● Directives
- 1) Copy the words of the passage on addiction and spiritual freedom between "We are not human" and "we are created.", inclusive.
- 2) Extend the passage on addiction and spiritual freedom with the next part, starting after its final sentence.

We are not human beings whose goal is a spiritual experience, some euphoric panacea. Rather are we spiritual beings whose vocation is a human experience, that is, to awaken our spirits and become ourselves, and to assume the stewardship for which we are created.

May's definition of addiction as any compulsive, habitual behavior that limits the freedom of human spirit or desire strikes at the heart of what it means to be human, which is to be free to choose: to love, to create, to reason, and to live in harmony with all of creation and with the awesome mystery of why we are here in this life at all. The practice of addiction compromises that freedom. I've never met a human being who doesn't want that freedom by whatever name, and I've never met a practicing addict who has it.

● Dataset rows
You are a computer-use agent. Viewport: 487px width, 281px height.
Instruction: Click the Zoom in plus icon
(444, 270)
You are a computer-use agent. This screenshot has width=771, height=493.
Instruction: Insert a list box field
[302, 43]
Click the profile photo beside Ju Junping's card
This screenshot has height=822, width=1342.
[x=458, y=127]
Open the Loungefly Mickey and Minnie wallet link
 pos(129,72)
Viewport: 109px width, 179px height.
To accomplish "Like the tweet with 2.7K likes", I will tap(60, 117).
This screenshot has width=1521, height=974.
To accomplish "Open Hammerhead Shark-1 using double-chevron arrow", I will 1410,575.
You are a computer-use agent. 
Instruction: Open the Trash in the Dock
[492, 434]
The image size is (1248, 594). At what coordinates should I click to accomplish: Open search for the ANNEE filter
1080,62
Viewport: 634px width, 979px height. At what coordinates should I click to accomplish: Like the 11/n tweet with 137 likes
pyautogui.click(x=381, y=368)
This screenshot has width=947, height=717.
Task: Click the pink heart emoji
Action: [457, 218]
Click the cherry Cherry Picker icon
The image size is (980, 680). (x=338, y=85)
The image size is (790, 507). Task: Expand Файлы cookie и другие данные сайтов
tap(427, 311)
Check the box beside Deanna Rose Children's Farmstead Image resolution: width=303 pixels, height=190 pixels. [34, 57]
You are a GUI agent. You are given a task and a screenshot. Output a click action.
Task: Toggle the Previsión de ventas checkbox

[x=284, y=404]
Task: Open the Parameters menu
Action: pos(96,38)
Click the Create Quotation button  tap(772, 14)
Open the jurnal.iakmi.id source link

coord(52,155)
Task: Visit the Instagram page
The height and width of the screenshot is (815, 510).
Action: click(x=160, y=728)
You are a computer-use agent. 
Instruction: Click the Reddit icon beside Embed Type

● Task answers
- 1)
We are not human beings whose goal is a spiritual experience, some euphoric panacea. Rather are we spiritual beings whose vocation is a human experience, that is, to awaken our spirits and become ourselves, and to assume the stewardship for which we are created.

- 2)
Once again, perhaps few practicing addicts have ever considered the possibility that we are not human beings whose vocation is to a spiritual experience, but spiritual beings whose vocation is to a human experience, and that this is what is meant by the twelfth step's assurance of a "spiritual awakening" as both the goal and the evidence of recovery. The test of that renewed spirit reveals a release and return to precisely what addiction has enslaved -- the ability to live an enhanced life, a heightened capacity for the truth about oneself, to love and accept love, and to experience the courage to be together with a sense of one's own humor and that of others, as well. We speak of "recovering" but don't often name what it is we're in the process of recovering. It should be clear by now that it is our humanity, our human being, that's what."